*Try it*:
Below are some records; return all of them exactly as they are.

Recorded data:
--- START ---
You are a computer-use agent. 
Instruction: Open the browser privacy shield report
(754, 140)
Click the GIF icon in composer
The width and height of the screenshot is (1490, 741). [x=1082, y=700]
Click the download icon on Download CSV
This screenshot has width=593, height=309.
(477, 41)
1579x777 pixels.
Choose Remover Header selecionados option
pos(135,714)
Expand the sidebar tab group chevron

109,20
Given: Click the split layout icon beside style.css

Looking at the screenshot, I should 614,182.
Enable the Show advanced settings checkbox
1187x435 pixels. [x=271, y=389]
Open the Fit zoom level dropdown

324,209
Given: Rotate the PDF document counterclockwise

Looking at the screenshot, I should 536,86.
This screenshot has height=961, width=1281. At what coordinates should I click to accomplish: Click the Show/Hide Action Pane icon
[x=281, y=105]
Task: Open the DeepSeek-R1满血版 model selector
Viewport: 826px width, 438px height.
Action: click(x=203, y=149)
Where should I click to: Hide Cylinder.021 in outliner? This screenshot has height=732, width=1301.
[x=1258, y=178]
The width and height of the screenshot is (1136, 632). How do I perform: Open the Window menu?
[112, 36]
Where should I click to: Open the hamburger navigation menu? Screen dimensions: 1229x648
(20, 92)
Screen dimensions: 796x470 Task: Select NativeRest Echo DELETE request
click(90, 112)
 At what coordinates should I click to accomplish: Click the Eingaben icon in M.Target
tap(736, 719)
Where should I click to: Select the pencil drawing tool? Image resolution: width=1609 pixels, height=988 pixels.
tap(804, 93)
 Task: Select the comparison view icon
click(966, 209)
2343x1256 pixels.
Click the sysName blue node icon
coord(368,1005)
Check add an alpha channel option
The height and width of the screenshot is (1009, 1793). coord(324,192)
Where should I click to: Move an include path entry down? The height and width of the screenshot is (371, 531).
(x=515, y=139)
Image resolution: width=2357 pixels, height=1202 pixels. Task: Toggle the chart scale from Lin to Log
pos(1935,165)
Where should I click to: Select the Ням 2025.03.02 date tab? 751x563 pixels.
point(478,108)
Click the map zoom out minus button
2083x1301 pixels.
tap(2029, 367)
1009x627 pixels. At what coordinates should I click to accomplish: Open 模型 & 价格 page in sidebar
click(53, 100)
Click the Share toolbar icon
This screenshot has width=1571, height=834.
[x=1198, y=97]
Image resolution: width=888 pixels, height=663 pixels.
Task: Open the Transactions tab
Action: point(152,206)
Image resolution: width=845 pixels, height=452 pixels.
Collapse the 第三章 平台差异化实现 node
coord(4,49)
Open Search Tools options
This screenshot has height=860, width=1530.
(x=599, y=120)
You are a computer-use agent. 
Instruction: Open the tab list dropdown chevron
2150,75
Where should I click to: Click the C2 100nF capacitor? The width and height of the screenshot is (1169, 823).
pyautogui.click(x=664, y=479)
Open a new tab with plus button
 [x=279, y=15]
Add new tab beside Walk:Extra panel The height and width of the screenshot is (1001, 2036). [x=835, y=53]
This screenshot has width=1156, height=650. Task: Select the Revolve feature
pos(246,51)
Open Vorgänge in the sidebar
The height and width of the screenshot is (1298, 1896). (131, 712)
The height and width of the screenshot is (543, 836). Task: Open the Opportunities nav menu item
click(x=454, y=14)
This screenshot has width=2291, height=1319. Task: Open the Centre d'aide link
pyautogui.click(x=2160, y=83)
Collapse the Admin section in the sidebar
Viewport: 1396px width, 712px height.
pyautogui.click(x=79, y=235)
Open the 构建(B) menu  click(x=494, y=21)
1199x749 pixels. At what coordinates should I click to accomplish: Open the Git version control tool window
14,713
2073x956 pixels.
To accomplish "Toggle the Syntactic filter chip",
--- END ---
*Solution for this problem*:
You are a computer-use agent. 
Instruction: Open the browser privacy shield report
(754, 140)
Click the GIF icon in composer
The width and height of the screenshot is (1490, 741). [x=1082, y=700]
Click the download icon on Download CSV
This screenshot has width=593, height=309.
(477, 41)
1579x777 pixels.
Choose Remover Header selecionados option
pos(135,714)
Expand the sidebar tab group chevron

109,20
Given: Click the split layout icon beside style.css

Looking at the screenshot, I should 614,182.
Enable the Show advanced settings checkbox
1187x435 pixels. [x=271, y=389]
Open the Fit zoom level dropdown

324,209
Given: Rotate the PDF document counterclockwise

Looking at the screenshot, I should 536,86.
This screenshot has height=961, width=1281. At what coordinates should I click to accomplish: Click the Show/Hide Action Pane icon
[x=281, y=105]
Task: Open the DeepSeek-R1满血版 model selector
Viewport: 826px width, 438px height.
Action: click(x=203, y=149)
Where should I click to: Hide Cylinder.021 in outliner? This screenshot has height=732, width=1301.
[x=1258, y=178]
The width and height of the screenshot is (1136, 632). How do I perform: Open the Window menu?
[112, 36]
Where should I click to: Open the hamburger navigation menu? Screen dimensions: 1229x648
(20, 92)
Screen dimensions: 796x470 Task: Select NativeRest Echo DELETE request
click(90, 112)
 At what coordinates should I click to accomplish: Click the Eingaben icon in M.Target
tap(736, 719)
Where should I click to: Select the pencil drawing tool? Image resolution: width=1609 pixels, height=988 pixels.
tap(804, 93)
 Task: Select the comparison view icon
click(966, 209)
2343x1256 pixels.
Click the sysName blue node icon
coord(368,1005)
Check add an alpha channel option
The height and width of the screenshot is (1009, 1793). coord(324,192)
Where should I click to: Move an include path entry down? The height and width of the screenshot is (371, 531).
(x=515, y=139)
Image resolution: width=2357 pixels, height=1202 pixels. Task: Toggle the chart scale from Lin to Log
pos(1935,165)
Where should I click to: Select the Ням 2025.03.02 date tab? 751x563 pixels.
point(478,108)
Click the map zoom out minus button
2083x1301 pixels.
tap(2029, 367)
1009x627 pixels. At what coordinates should I click to accomplish: Open 模型 & 价格 page in sidebar
click(53, 100)
Click the Share toolbar icon
This screenshot has width=1571, height=834.
[x=1198, y=97]
Image resolution: width=888 pixels, height=663 pixels.
Task: Open the Transactions tab
Action: point(152,206)
Image resolution: width=845 pixels, height=452 pixels.
Collapse the 第三章 平台差异化实现 node
coord(4,49)
Open Search Tools options
This screenshot has height=860, width=1530.
(x=599, y=120)
You are a computer-use agent. 
Instruction: Open the tab list dropdown chevron
2150,75
Where should I click to: Click the C2 100nF capacitor? The width and height of the screenshot is (1169, 823).
pyautogui.click(x=664, y=479)
Open a new tab with plus button
 [x=279, y=15]
Add new tab beside Walk:Extra panel The height and width of the screenshot is (1001, 2036). [x=835, y=53]
This screenshot has width=1156, height=650. Task: Select the Revolve feature
pos(246,51)
Open Vorgänge in the sidebar
The height and width of the screenshot is (1298, 1896). (131, 712)
The height and width of the screenshot is (543, 836). Task: Open the Opportunities nav menu item
click(x=454, y=14)
This screenshot has width=2291, height=1319. Task: Open the Centre d'aide link
pyautogui.click(x=2160, y=83)
Collapse the Admin section in the sidebar
Viewport: 1396px width, 712px height.
pyautogui.click(x=79, y=235)
Open the 构建(B) menu  click(x=494, y=21)
1199x749 pixels. At what coordinates should I click to accomplish: Open the Git version control tool window
14,713
2073x956 pixels.
To accomplish "Toggle the Syntactic filter chip",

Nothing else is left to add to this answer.